Nathan S. Kline Institute for Psychiatric Research
Orangeburg, New York
2012 Neuronal Hyperexcitability in Seizures and Alzheimer's Disease Research Grant
The brain contains many different regions, some of which are more vulnerable to damage than others. Two regions of the brain that are especially vulnerable to damage during the early stages of Alzheimer's disease are known as the entorhinal cortex and the hippocampus. Nerve signals are sent between these two regions along a group of nerve fibers known as the perforant path, which is also vulnerable. The same brain regions and pathways are also known to be involved in seizures in people who have epilepsy.

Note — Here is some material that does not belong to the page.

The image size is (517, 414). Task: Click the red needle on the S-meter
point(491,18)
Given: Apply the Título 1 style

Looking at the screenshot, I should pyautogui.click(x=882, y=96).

Helen Scharfman, Ph.D., and colleagues have been studying the perforant path and its connection to the hippocampus in mice that were genetically engineered to exhibit Alzheimer's-like characteristics in the brain. The researchers observed that stimulation of the perforant path causes abnormally high activity of a group of nerve cells in the hippocampus, known as granule cells. They suspect that abnormal activity of granule cells may be an early step in the process of neurodegeneration in Alzheimer's disease.
Several drugs that prevent seizures in people who have epilepsy reduce the excitability of hippocampal granule cells. Therefore, Dr. Scharfman and colleagues have proposed to study whether these drugs can reduce or prevent the abnormal activity that precedes damage in the brain regions that are vulnerable in Alzheimer's disease. Some of these drugs have also been shown to improve memory in animal models of Alzheimer's disease. These studies will test an important idea about early nerve damage in Alzheimer's disease and potentially identify drugs to prevent or reduce that damage.